Items from a data source>
+ + + +
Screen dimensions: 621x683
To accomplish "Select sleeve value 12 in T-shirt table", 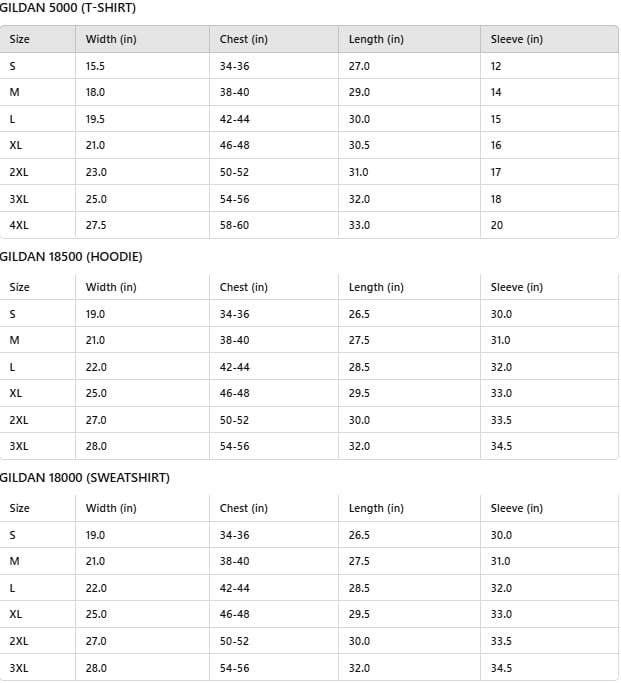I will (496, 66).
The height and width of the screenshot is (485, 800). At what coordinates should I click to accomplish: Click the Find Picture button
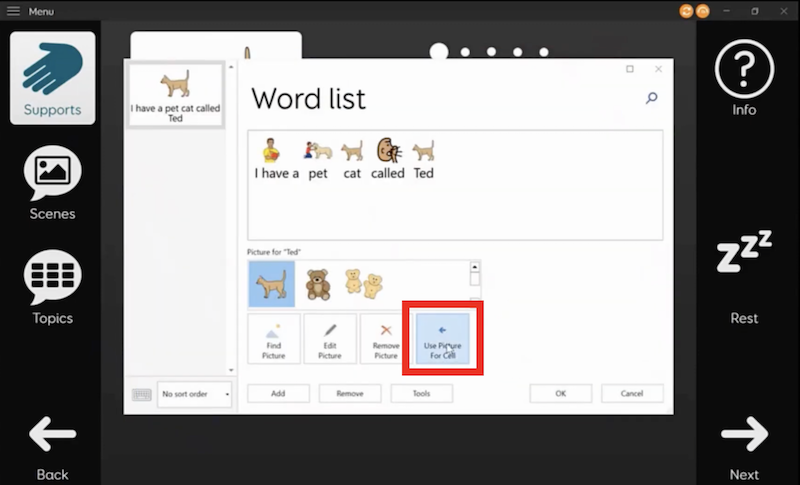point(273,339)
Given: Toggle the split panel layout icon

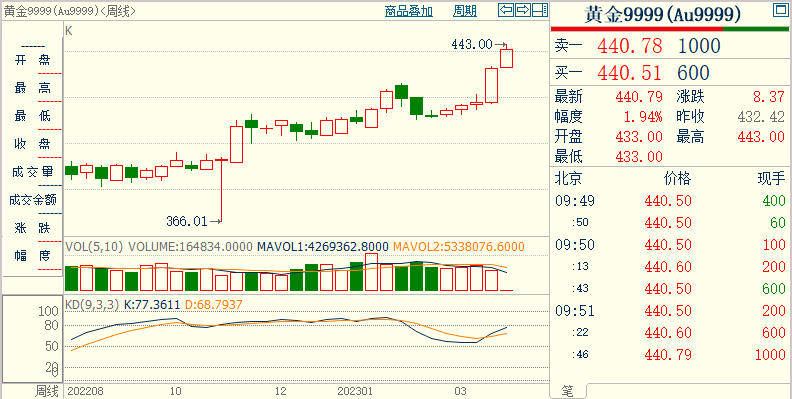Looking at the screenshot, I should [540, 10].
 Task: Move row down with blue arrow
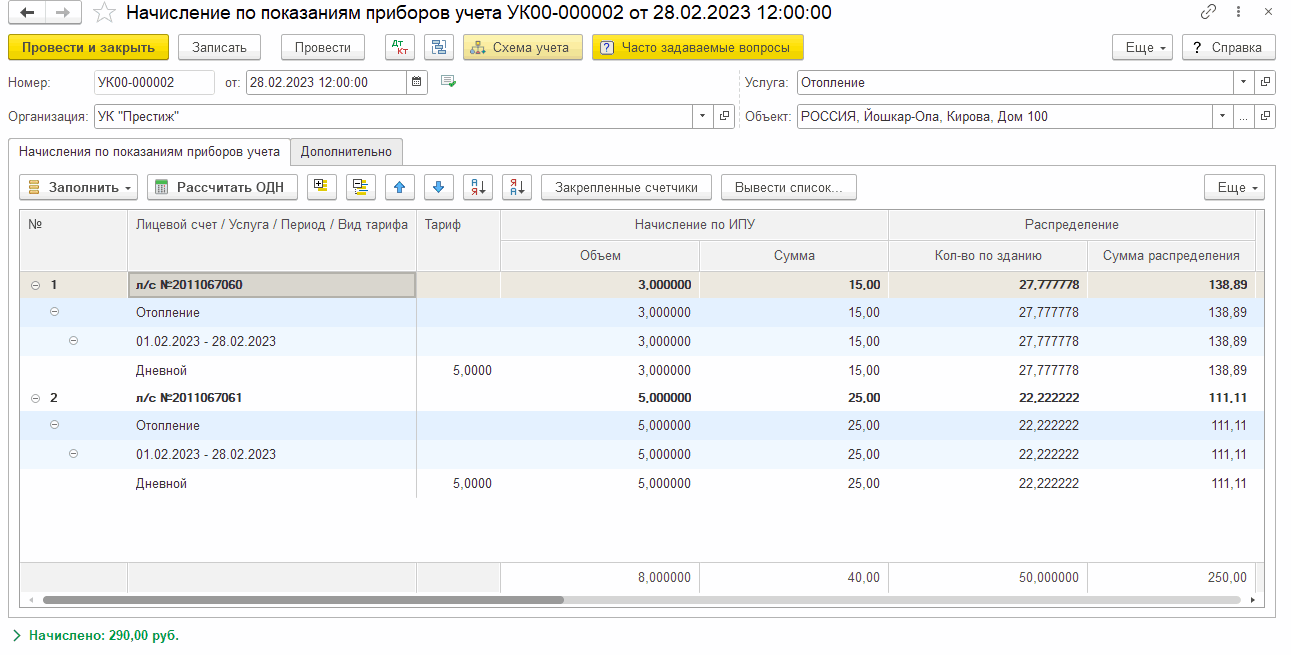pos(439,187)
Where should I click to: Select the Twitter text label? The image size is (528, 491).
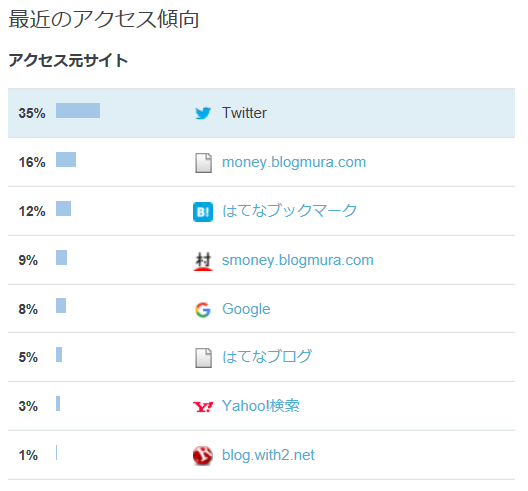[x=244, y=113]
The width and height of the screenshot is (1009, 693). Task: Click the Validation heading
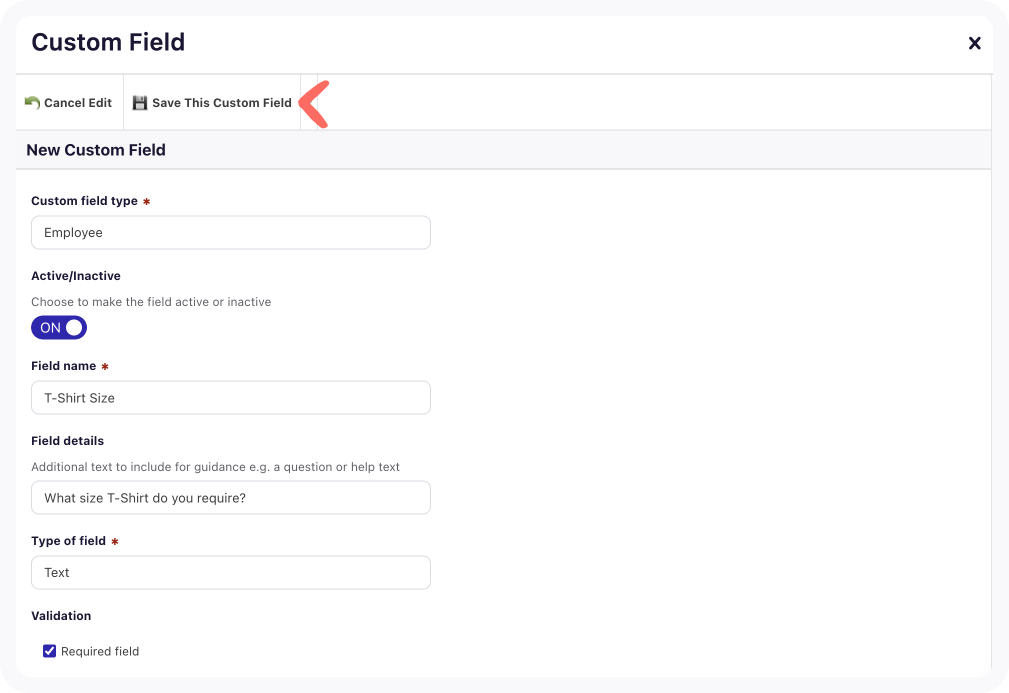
+ + + +
What is asked> From the line containing "Where should I" through the end of the records, swap "Validation" for "Settings" and leave everything else unchanged. Reproduce only those lines, without the pictures.

Problem solution>
Where should I click to: Select the Twitter text label? The image size is (528, 491).
[x=244, y=113]
The width and height of the screenshot is (1009, 693). Task: Click the Settings heading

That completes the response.